Let the line containing "868x455 pixels." serve as the first line of the answer and the final line of the entries as its last, with every line between copied exactly.

(Beginning of GIVEN ENTRIES)

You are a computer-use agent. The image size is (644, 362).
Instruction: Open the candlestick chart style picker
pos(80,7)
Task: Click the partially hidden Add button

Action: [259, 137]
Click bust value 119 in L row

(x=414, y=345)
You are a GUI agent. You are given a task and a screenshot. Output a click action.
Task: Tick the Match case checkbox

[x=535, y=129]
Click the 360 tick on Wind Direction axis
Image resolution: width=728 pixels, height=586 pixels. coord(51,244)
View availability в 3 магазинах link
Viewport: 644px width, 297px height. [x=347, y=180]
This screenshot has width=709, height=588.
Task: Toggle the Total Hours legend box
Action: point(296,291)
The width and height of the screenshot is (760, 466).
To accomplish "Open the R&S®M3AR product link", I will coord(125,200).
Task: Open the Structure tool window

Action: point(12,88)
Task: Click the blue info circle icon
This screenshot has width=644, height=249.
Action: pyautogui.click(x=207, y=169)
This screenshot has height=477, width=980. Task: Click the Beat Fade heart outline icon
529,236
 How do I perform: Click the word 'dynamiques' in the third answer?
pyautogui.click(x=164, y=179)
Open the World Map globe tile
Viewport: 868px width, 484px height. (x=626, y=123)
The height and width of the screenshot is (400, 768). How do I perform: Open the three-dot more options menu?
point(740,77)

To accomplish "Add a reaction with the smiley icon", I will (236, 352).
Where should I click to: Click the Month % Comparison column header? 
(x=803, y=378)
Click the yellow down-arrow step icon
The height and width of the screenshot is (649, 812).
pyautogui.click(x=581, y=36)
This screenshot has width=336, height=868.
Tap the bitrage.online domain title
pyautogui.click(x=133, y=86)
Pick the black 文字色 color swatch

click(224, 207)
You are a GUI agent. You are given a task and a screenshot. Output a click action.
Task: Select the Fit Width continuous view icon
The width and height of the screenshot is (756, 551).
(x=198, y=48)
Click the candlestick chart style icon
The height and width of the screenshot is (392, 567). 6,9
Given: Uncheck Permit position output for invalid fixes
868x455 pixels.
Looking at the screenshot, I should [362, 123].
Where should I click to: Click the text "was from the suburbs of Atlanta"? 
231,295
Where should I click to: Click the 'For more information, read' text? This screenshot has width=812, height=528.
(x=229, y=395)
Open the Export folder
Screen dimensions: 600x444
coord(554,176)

(End of GIVEN ENTRIES)

EXERCISE RESULT:
868x455 pixels.
Looking at the screenshot, I should [362, 123].
Where should I click to: Click the text "was from the suburbs of Atlanta"? 
231,295
Where should I click to: Click the 'For more information, read' text? This screenshot has width=812, height=528.
(x=229, y=395)
Open the Export folder
Screen dimensions: 600x444
coord(554,176)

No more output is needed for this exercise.